YOUR GOAL: Locate every line of the material below that contains the string "element", treating uppercase and lowercase letters as different, and copy each of those lines.

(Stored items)
╔══
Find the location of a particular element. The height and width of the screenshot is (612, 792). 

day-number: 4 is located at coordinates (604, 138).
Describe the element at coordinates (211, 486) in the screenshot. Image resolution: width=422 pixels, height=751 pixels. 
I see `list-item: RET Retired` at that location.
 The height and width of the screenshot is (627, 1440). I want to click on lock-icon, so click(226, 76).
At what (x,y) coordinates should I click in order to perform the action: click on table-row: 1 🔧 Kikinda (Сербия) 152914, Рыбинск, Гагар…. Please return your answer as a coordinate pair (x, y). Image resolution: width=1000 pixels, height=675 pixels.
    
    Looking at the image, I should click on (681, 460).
╚══
WORKED SOLUTION:
Find the location of a particular element. The height and width of the screenshot is (612, 792). 
Describe the element at coordinates (211, 486) in the screenshot. Image resolution: width=422 pixels, height=751 pixels. 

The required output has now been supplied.